Trop timidement mais avec constance, l’Europe avait dénoncé la réinvention des
oubliettes par George Bush mais, sitôt
devenu président, Barack
Obama a rejeté «le faux choix
entre notre sécurité et nos idéaux» ; il a annoncé la fermeture de
Guantánamo et ordonné celle
des prisons secrètes de la CIA ; il
a interdit la torture et prescrit
le respect des conventions de Genève sur les prisonniers de guerre. L’Europe avait pris plusieurs
longueurs d’avance dans la lutte contre
le réchauffement climatique,
c’était l’une de ses grandes différences
avec les Etats-Unis, mais ce président a déclaré, juste après sa prestation de serment, que l’Amérique
ne pouvait plus ignorer les effets
de sa «consommation des ressources mondiales» et promis d’agir «non seulement pour créer de nouveaux emplois mais pour jeter, aussi, les bases d’une nouvelle croissance».
L’Europe n’avait cessé
d’appeler les Américains à
se saisir du dossier israélo-palestinien
avant que ce drame n’ait
définitivement radicalisé
tout le monde arabo-musulman et Barack Obama ne se contente pas de décrire, dans cet ordre,
l’Amérique comme une «une nation de chrétiens et de musulmans, de juifs, d’hindouistes et de non-croyants» et de s’adresser directement à l’Islam pour lui dire qu’il veut fonder leurs relations sur «l’intérêt et le respect mutuels». Dès les premières heures de sa présidence,
il nomme aussi un envoyé spécial pour le Proche-Orient connu pour avoir autant dénoncé la colonisation que le terrorisme et appelle les protagonistes de cette guerre en commençant par Mahmoud Abbas, président de l’Autorité palestinienne et incarnation de la quête
d’un règlement juste et définitif - la coexistence de deux
Etats dans les frontières de 1967.
L’Europe, enfin, martelait
que la crise afghane ne se résoudrait pas que par la force des armes et, devant le Sénat, la nouvelle secrétaire d’Etat, Hillary
Clinton, a fait sien l’avis
du commandant des forces américaines en Irak et en Afghanistan, le général
Petraeus, aux yeux duquel ce conflit requiert
«une stratégie régionale englobant le Pakistan, l’Inde, les pays d’Asie centrale, même la Chine et la Russie, et aussi, peut-être, à un moment donné, l’Iran».

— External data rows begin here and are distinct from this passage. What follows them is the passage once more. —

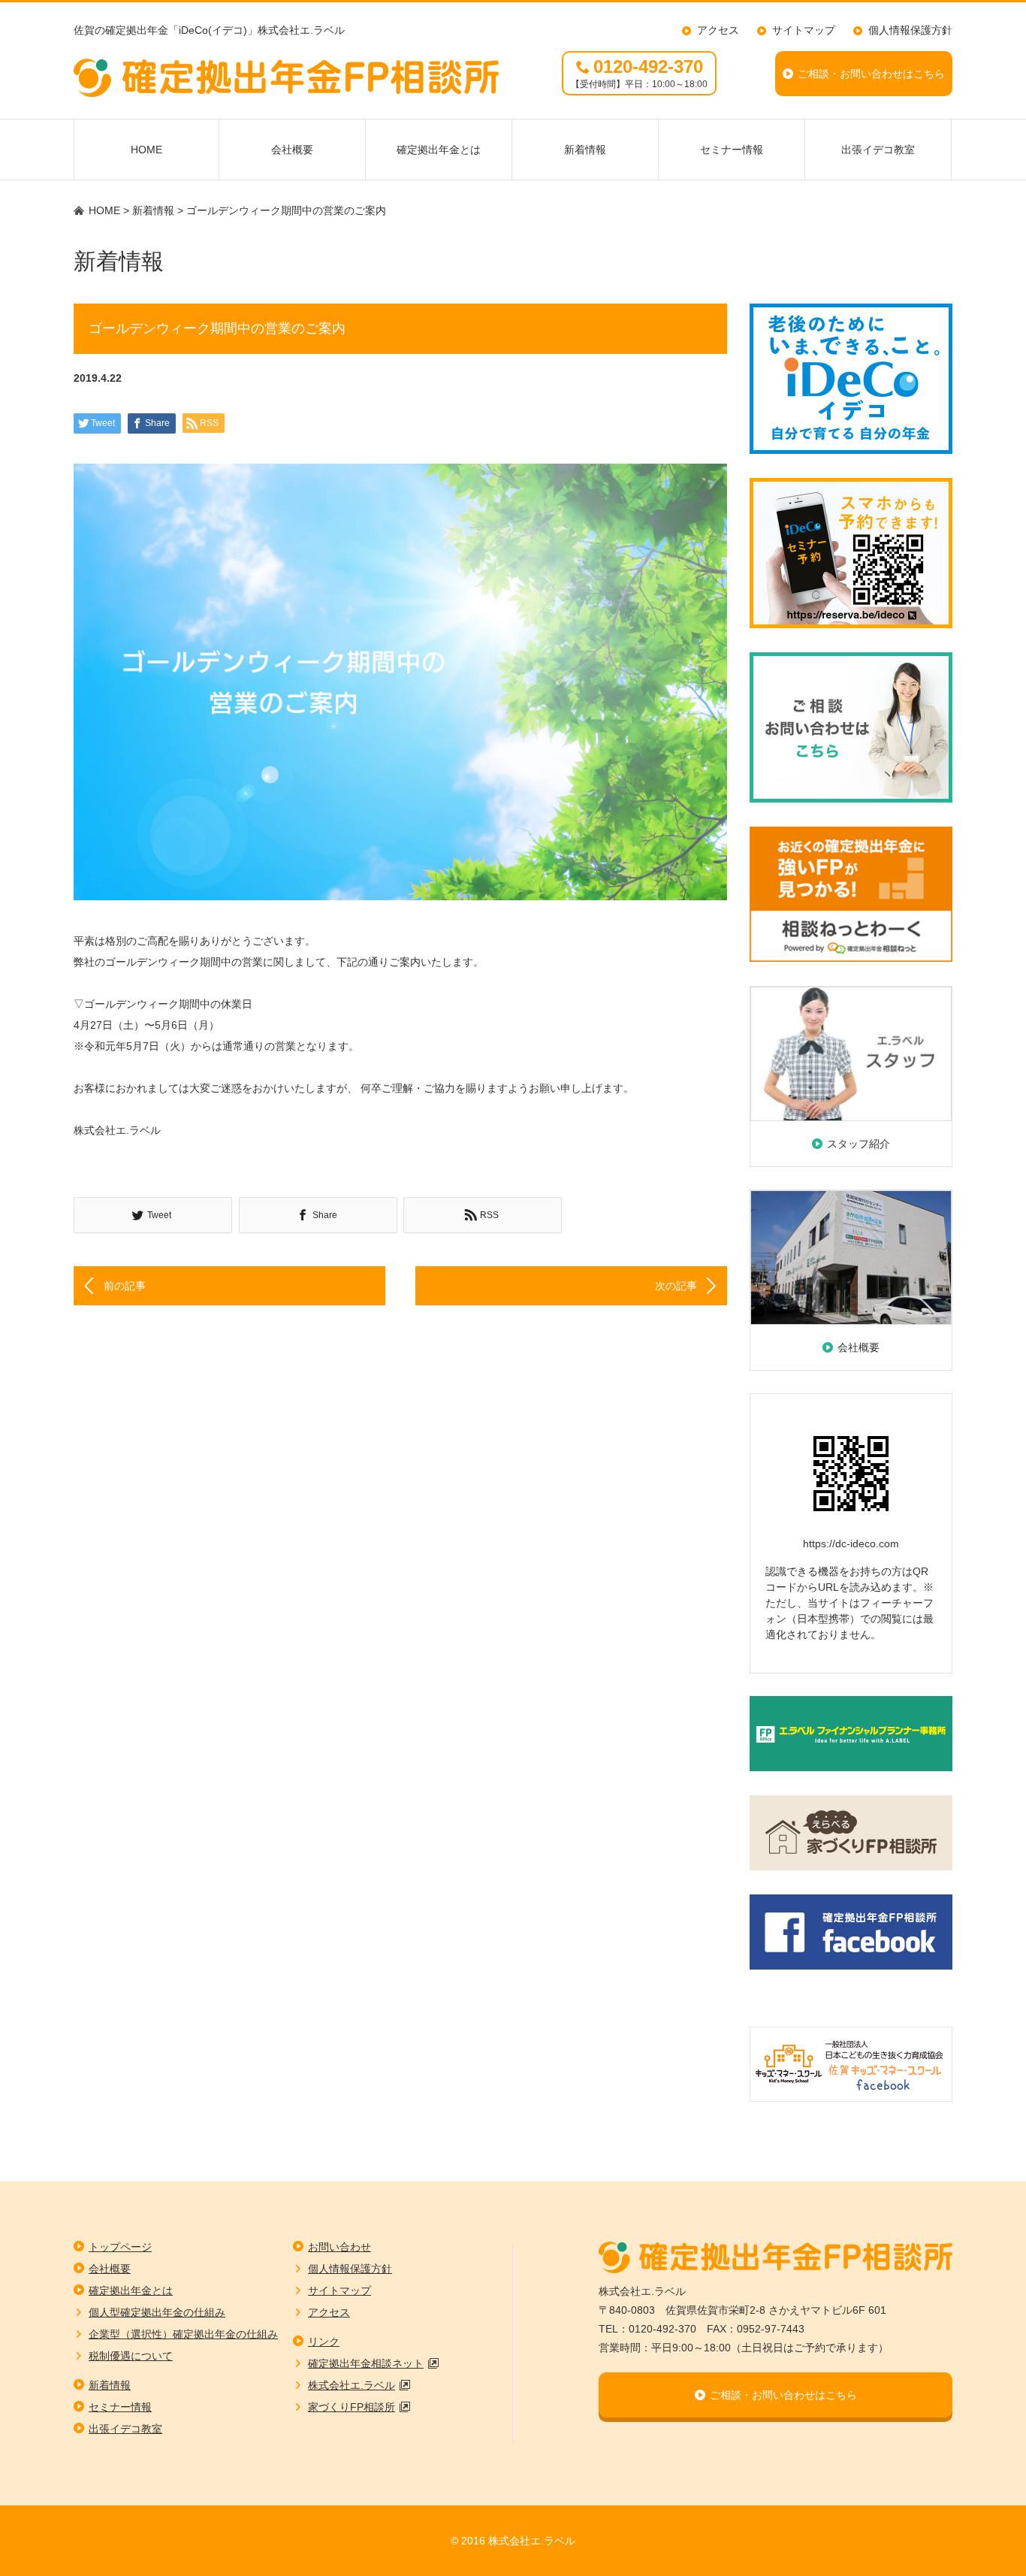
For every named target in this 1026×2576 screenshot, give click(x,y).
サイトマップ (803, 30)
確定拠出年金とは (439, 150)
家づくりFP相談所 (351, 2407)
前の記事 (125, 1286)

Barack Obama n’a pas que trois
singularités. Noir, jeune et intellectuel, il est également tellement
européen par ses approches politiques qu’il pose à l’Europe un redoutable défi. L’incurie, puis la paralysie de George Bush l’avaient
naturellement placée,
France en tête, à l’avant-garde
du monde occidental, autrement plus consciente que les Etats-Unis de la nouvelle configuration du monde, autrement plus attentive à ses
nouveaux rapports de force, autrement plus soucieuse des nouveaux dangers, climatiques
et stratégiques, autrement
plus attachée à préserver
la cohésion sociale et autrement plus à même, enfin, de calmer le jeu en Géorgie ou à Gaza et d’explorer les voies du compromis, partout où il le faut.
Malgré ses
divisions et son imbroglio institutionnel, l’Europe avait pu, depuis huit
ans, s’affirmer comme jamais depuis
la Deuxième Guerre mondiale.
A moins de savoir, au plus vite,
accélérer son unification, de savoir parler et agir
ensemble, elle risque, maintenant, de repasser dans l’ombre d’une
Amérique à laquelle l’intelligence est revenue.
Bernard Guetta
est membre
du conseil de surveillance de Libération.